## Exercise material
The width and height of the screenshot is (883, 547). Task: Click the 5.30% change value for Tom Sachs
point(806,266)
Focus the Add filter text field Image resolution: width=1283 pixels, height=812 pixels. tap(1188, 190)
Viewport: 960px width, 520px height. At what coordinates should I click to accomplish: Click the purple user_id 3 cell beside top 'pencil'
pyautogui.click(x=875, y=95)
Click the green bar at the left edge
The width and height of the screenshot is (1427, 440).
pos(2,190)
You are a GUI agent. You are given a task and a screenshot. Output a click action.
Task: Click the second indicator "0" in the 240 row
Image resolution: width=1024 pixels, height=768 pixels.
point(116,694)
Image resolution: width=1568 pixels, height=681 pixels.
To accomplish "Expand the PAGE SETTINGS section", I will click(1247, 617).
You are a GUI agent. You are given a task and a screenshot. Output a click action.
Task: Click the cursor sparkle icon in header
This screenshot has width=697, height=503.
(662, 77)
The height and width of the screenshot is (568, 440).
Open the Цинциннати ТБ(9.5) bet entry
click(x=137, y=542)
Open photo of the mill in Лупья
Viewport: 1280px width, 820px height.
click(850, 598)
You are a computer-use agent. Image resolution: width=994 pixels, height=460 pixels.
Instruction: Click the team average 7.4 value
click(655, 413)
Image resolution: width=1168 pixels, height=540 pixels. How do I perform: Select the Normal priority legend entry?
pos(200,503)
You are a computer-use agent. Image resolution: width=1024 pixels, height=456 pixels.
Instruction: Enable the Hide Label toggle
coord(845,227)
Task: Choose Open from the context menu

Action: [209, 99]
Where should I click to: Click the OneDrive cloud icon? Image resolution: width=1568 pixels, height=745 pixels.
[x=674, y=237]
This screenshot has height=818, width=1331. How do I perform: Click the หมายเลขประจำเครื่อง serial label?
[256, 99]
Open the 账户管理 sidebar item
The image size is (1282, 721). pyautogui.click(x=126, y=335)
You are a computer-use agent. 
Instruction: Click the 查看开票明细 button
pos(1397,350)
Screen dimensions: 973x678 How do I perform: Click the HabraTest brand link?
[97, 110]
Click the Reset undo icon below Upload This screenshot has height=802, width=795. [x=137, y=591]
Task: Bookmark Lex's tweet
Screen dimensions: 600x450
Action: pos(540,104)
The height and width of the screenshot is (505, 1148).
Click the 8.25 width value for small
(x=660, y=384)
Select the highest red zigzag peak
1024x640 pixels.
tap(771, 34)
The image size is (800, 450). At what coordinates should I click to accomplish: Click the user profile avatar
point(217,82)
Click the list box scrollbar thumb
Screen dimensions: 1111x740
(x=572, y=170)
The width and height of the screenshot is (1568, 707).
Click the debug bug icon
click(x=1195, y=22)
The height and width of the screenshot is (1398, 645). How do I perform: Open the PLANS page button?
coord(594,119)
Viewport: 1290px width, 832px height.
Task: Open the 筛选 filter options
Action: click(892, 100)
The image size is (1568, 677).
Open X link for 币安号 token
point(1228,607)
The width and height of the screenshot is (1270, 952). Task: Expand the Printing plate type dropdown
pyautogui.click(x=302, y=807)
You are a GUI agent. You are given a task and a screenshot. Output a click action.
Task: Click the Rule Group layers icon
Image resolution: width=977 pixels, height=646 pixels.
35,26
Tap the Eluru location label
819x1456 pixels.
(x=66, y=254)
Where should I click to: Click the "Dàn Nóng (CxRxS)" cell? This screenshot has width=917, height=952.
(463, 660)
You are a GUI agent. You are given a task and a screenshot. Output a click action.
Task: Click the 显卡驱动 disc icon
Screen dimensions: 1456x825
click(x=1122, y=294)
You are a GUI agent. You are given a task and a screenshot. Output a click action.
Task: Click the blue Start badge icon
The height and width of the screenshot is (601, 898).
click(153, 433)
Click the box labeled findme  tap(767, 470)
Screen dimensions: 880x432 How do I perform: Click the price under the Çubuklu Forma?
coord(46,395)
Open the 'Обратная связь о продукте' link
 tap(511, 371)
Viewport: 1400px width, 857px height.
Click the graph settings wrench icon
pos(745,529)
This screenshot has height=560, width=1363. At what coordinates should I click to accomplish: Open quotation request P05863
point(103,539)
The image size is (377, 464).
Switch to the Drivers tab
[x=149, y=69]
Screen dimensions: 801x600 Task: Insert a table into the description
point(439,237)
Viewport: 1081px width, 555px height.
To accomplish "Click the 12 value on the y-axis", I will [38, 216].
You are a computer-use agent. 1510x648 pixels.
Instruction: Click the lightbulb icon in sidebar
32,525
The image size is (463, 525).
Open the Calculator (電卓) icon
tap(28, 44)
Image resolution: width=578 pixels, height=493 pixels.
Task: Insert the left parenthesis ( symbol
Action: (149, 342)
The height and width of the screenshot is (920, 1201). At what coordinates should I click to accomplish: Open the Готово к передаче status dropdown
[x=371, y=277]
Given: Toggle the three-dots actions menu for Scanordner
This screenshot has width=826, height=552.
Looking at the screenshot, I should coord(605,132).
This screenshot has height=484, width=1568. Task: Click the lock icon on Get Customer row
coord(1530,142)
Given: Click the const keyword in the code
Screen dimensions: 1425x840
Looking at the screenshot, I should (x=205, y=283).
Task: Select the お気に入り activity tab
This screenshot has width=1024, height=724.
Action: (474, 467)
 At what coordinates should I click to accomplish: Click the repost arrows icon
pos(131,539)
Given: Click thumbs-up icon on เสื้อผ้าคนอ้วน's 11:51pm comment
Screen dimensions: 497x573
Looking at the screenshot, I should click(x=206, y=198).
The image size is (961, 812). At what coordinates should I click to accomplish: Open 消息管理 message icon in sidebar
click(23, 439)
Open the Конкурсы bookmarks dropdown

## Exercise description
Your task is to repeat the entries exactly.

## Response to the exercise
The width and height of the screenshot is (883, 547). Task: Click the 5.30% change value for Tom Sachs
point(806,266)
Focus the Add filter text field Image resolution: width=1283 pixels, height=812 pixels. tap(1188, 190)
Viewport: 960px width, 520px height. At what coordinates should I click to accomplish: Click the purple user_id 3 cell beside top 'pencil'
pyautogui.click(x=875, y=95)
Click the green bar at the left edge
The width and height of the screenshot is (1427, 440).
pos(2,190)
You are a GUI agent. You are given a task and a screenshot. Output a click action.
Task: Click the second indicator "0" in the 240 row
Image resolution: width=1024 pixels, height=768 pixels.
point(116,694)
Image resolution: width=1568 pixels, height=681 pixels.
To accomplish "Expand the PAGE SETTINGS section", I will click(1247, 617).
You are a GUI agent. You are given a task and a screenshot. Output a click action.
Task: Click the cursor sparkle icon in header
This screenshot has width=697, height=503.
(662, 77)
The height and width of the screenshot is (568, 440).
Open the Цинциннати ТБ(9.5) bet entry
click(x=137, y=542)
Open photo of the mill in Лупья
Viewport: 1280px width, 820px height.
click(850, 598)
You are a computer-use agent. Image resolution: width=994 pixels, height=460 pixels.
Instruction: Click the team average 7.4 value
click(655, 413)
Image resolution: width=1168 pixels, height=540 pixels. How do I perform: Select the Normal priority legend entry?
pos(200,503)
You are a computer-use agent. Image resolution: width=1024 pixels, height=456 pixels.
Instruction: Enable the Hide Label toggle
coord(845,227)
Task: Choose Open from the context menu

Action: [209, 99]
Where should I click to: Click the OneDrive cloud icon? Image resolution: width=1568 pixels, height=745 pixels.
[x=674, y=237]
This screenshot has height=818, width=1331. How do I perform: Click the หมายเลขประจำเครื่อง serial label?
[256, 99]
Open the 账户管理 sidebar item
The image size is (1282, 721). pyautogui.click(x=126, y=335)
You are a computer-use agent. 
Instruction: Click the 查看开票明细 button
pos(1397,350)
Screen dimensions: 973x678 How do I perform: Click the HabraTest brand link?
[97, 110]
Click the Reset undo icon below Upload This screenshot has height=802, width=795. [x=137, y=591]
Task: Bookmark Lex's tweet
Screen dimensions: 600x450
Action: pos(540,104)
The height and width of the screenshot is (505, 1148).
Click the 8.25 width value for small
(x=660, y=384)
Select the highest red zigzag peak
1024x640 pixels.
tap(771, 34)
The image size is (800, 450). At what coordinates should I click to accomplish: Click the user profile avatar
point(217,82)
Click the list box scrollbar thumb
Screen dimensions: 1111x740
(x=572, y=170)
The width and height of the screenshot is (1568, 707).
Click the debug bug icon
click(x=1195, y=22)
The height and width of the screenshot is (1398, 645). How do I perform: Open the PLANS page button?
coord(594,119)
Viewport: 1290px width, 832px height.
Task: Open the 筛选 filter options
Action: click(892, 100)
The image size is (1568, 677).
Open X link for 币安号 token
point(1228,607)
The width and height of the screenshot is (1270, 952). Task: Expand the Printing plate type dropdown
pyautogui.click(x=302, y=807)
You are a GUI agent. You are given a task and a screenshot. Output a click action.
Task: Click the Rule Group layers icon
Image resolution: width=977 pixels, height=646 pixels.
35,26
Tap the Eluru location label
819x1456 pixels.
(x=66, y=254)
Where should I click to: Click the "Dàn Nóng (CxRxS)" cell? This screenshot has width=917, height=952.
(463, 660)
You are a GUI agent. You are given a task and a screenshot. Output a click action.
Task: Click the 显卡驱动 disc icon
Screen dimensions: 1456x825
click(x=1122, y=294)
You are a GUI agent. You are given a task and a screenshot. Output a click action.
Task: Click the blue Start badge icon
The height and width of the screenshot is (601, 898).
click(153, 433)
Click the box labeled findme  tap(767, 470)
Screen dimensions: 880x432 How do I perform: Click the price under the Çubuklu Forma?
coord(46,395)
Open the 'Обратная связь о продукте' link
 tap(511, 371)
Viewport: 1400px width, 857px height.
Click the graph settings wrench icon
pos(745,529)
This screenshot has height=560, width=1363. At what coordinates should I click to accomplish: Open quotation request P05863
point(103,539)
The image size is (377, 464).
Switch to the Drivers tab
[x=149, y=69]
Screen dimensions: 801x600 Task: Insert a table into the description
point(439,237)
Viewport: 1081px width, 555px height.
To accomplish "Click the 12 value on the y-axis", I will [38, 216].
You are a computer-use agent. 1510x648 pixels.
Instruction: Click the lightbulb icon in sidebar
32,525
The image size is (463, 525).
Open the Calculator (電卓) icon
tap(28, 44)
Image resolution: width=578 pixels, height=493 pixels.
Task: Insert the left parenthesis ( symbol
Action: (149, 342)
The height and width of the screenshot is (920, 1201). At what coordinates should I click to accomplish: Open the Готово к передаче status dropdown
[x=371, y=277]
Given: Toggle the three-dots actions menu for Scanordner
This screenshot has width=826, height=552.
Looking at the screenshot, I should coord(605,132).
This screenshot has height=484, width=1568. Task: Click the lock icon on Get Customer row
coord(1530,142)
Given: Click the const keyword in the code
Screen dimensions: 1425x840
Looking at the screenshot, I should (x=205, y=283).
Task: Select the お気に入り activity tab
This screenshot has width=1024, height=724.
Action: (474, 467)
 At what coordinates should I click to accomplish: Click the repost arrows icon
pos(131,539)
Given: Click thumbs-up icon on เสื้อผ้าคนอ้วน's 11:51pm comment
Screen dimensions: 497x573
Looking at the screenshot, I should click(x=206, y=198).
The image size is (961, 812). At what coordinates should I click to accomplish: Open 消息管理 message icon in sidebar
click(23, 439)
Open the Конкурсы bookmarks dropdown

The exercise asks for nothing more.